Provided text -
· · · ·
I've moved on quite a bit over the past couple years, and I have an even longer journey ahead of me, but I'm still pretty much the same person. I'm happier now, and a bit more at home in my own skin, a little more authentic and honest about who I am, but that's about it. (Don't get me wrong - that's HUGE!) That, and now I get to wear cuter shoes on occasion... ;)

I'm not trying to reject my past or deny who I am or where I've been at all, so if you have the inclination to make contact again, I'd be happy to hear from you. On the other hand, if you don't feel comfortable, interested, or otherwise motivated to get in contact, that's fine with me, too. Best wishes to all.

Kindest regards,
Naomi

What about Naomi?

What about the choice of the name "Naomi", that is...

On October 22, I legally became Naomi Renee Ceder. In a way it was a second birthday, one that I'd dreamed of for a long time. But how did I come by those new names?

The easy one is "Renee". Just about a year ago I asked one of my dearest friends to give me a middle name. She agreed and after much deliberation found what she was looking for - a name that matched the time I was born and had a special significance. She wanted something to indicate a fresh start, and Renee was moderately common in the 50's but not so much after that. And Renne means "reborn". That seemed quite apt to both of us.

The Naomi part is much more complex. I chose that name more than 15 years ago, when I was in the very early stages of coming to terms with my gender. I wanted a name that was compatible with the time I was born (so no "Tiffanies" or other names that were trendy when I was already in my 30's or 40's), and one that was just about as popular (or unpoplular) as Vern - I didn't want to become one of the many Susans or Deborahs my age - that just wouldn't match my experience.

As I thought about it Naomi struck me. Perhaps it was seeing Naomi Judd sing, maybe it was watching Naomi Campbell strut the catwalk, but somehow it occurred to me and once it did, there was real resonance there. As it happened one of my mother's friends was named Naomi. I never knew her very well, but I remember thinking she was pretty in a quiet and reserved way. And in some later interactions with her I learned that she was a tireless worker, full of dedication and attention to detail.

But there was more to it than that. It had the same popularity in the 50's as Vern, and it also echoed in my head from all of those Sundays in church. Our Lutheran church had several women's groups, or "units", named after women of the bible, and announcements of activities of the "Naomi Unit" seemed to echo out of the past. I don't remember if my mother was part of the Naomi Unit or not, but thinking back, that name seemed always to there.

While not a Christian, I felt obligated see what the biblical Naomi had been like. The story of Naomi and Ruth strikes me as a nuanced one. I've read many contradictory intrerpretations of her character and her relationship with Ruth, but it is clear that she suffered great loss, that she inspired great love and loyalty from her daughter-in-law, and that she hacked the social system to provide a better life for Ruth and herself. I like that view of the story - I too have sometimes felt "bitter" at the fate dealt to me, but I'm also trying to find something better.

So... Naomi Renee. 

Gifts

I've just looked back over these posts... I'm sort of struck by how negative they all are. Honestly my journey hasn't been as dark as those posts might imply. I've posted mainly for two reasons - to let people know what I was doing, so that I wouldn't have to write the same emails over and over again, and I've posted to help myself face and deal with my doubts. 

Unfortunately, the doubts have gotten more prominence than they deserve. That's partly the effect of having to slog away in guy mode, keeping everything thing secret as the details of transition got worked out. That was tremendously isolating and tiring. It's also partly because nothing helps me work out my own thinking/feeling about an issue quite as well as writing something about it, particularly something that's going to be posted. That process forces me to think more clearly, to reflect more deeply, and ultimately helps me come to a decision better than anything else.
· · · ·
Supplied entries -
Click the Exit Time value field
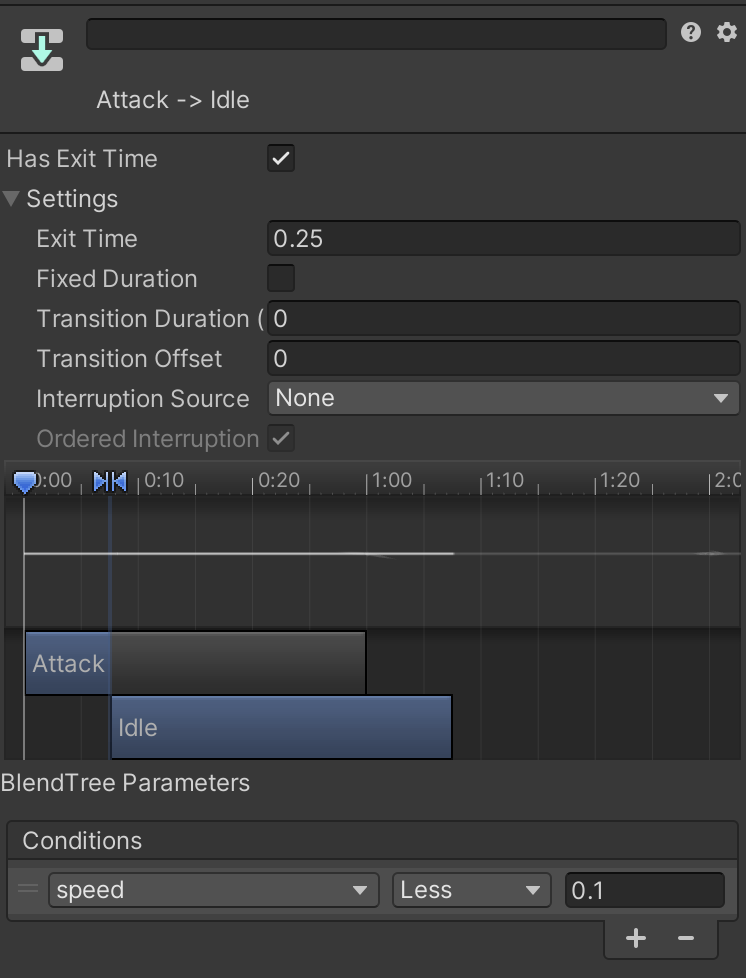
· · · ·
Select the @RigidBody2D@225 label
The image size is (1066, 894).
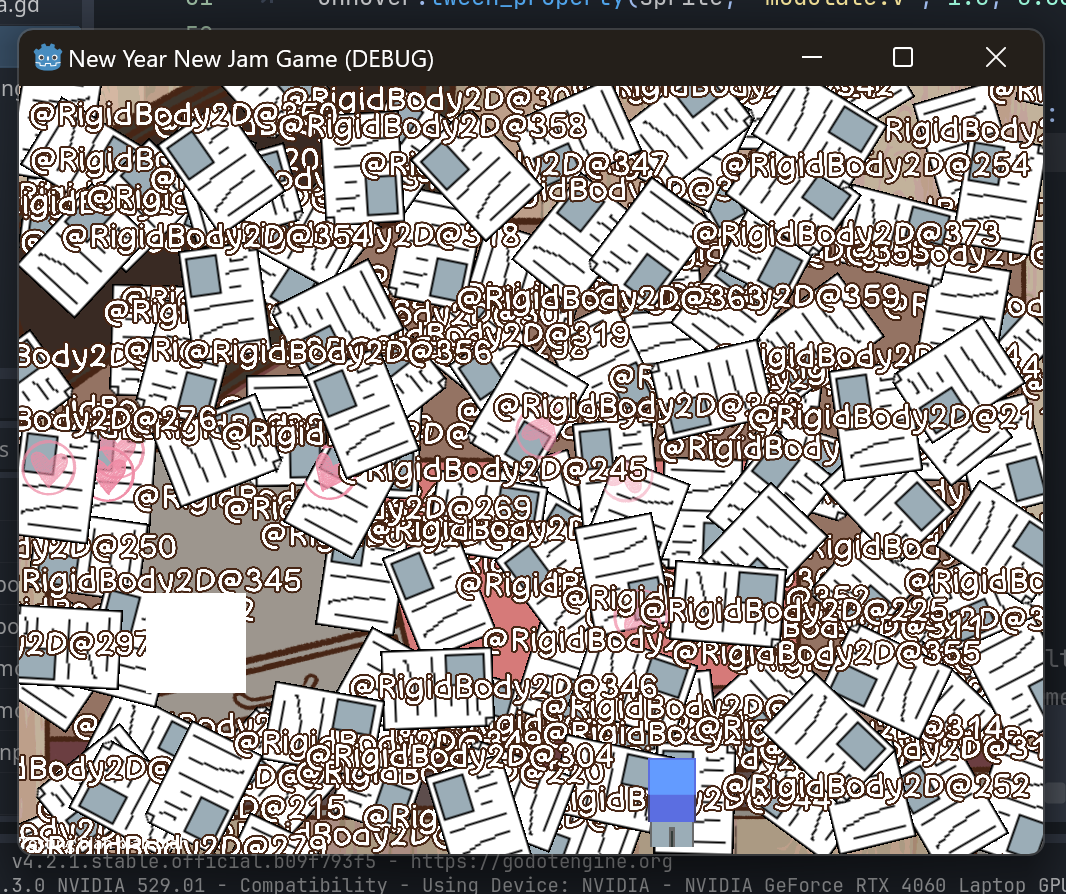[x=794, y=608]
· · · ·
Problems and tasks -
- a) On what date did the blog post's writer legally become Naomi Renee Ceder?
- b) Please copy the blog post from "Unfortunately, the doubts" to "than anything else." word for word.

Solutions by task -
- a) October 22.

- b)
Unfortunately, the doubts have gotten more prominence than they deserve. That's partly the effect of having to slog away in guy mode, keeping everything thing secret as the details of transition got worked out. That was tremendously isolating and tiring. It's also partly because nothing helps me work out my own thinking/feeling about an issue quite as well as writing something about it, particularly something that's going to be posted. That process forces me to think more clearly, to reflect more deeply, and ultimately helps me come to a decision better than anything else.